After reverse osmosis, the water is so pure we actually have to put minerals back into it. The process removes the minerals of water that humans need as well as the tastes we are familiar with. Therefore, the post remineralization process takes care of this and regulates pH.


Pretreatment needed

Reverse osmosis membranes are very sensitive. So, unless some more resistant membrane material is developed, pretreatment is an important requirement. Without it, the membrane can become practically useless, decreasing yield or producing impure water. Improperly pretreated seawater can deposit particulate matter on the membrane.
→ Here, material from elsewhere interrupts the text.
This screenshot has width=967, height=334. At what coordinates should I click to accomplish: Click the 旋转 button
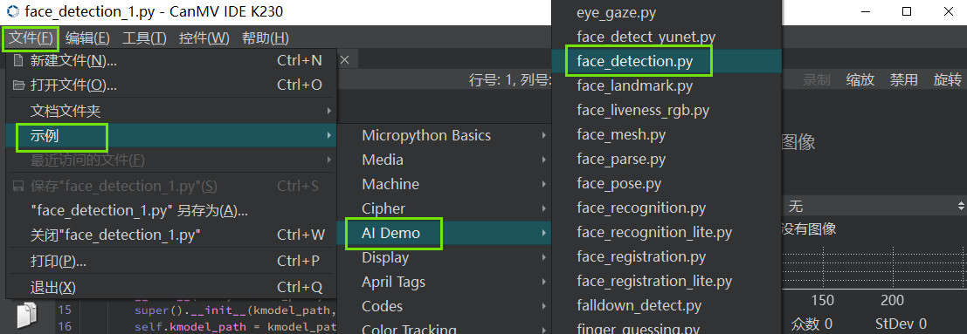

These contaminants affect proper membrane flow and pressure which increases operating cost.

Higher energy use

Reverse osmosis systems are constant flow processes so fluids are constantly being pumped and pressure is continually being applied to the cylindrical membrane vessels. However, the osmotic pressure energy stored in the concentrate solution can actually be recovered to reduce the overall energy costs. A commonly used technology is the rotary pressure exchanger. Influent seawater is pressurized by pistons within channels inside the exchanger that are depressed by the high-pressure concentrate reject stream from the RO unit. This reuse of kinetic energy from the brine water can reduce the energy cost efficiently.

Can Be Costly for Developing Nations

Regardless of any energy saving, many nations of the world don’t have the capability or resources to construct and operate desalination projects. The drinking water produced from the seawater desalination process is typically more expensive than treated groundwater, brackish water or surface water sources.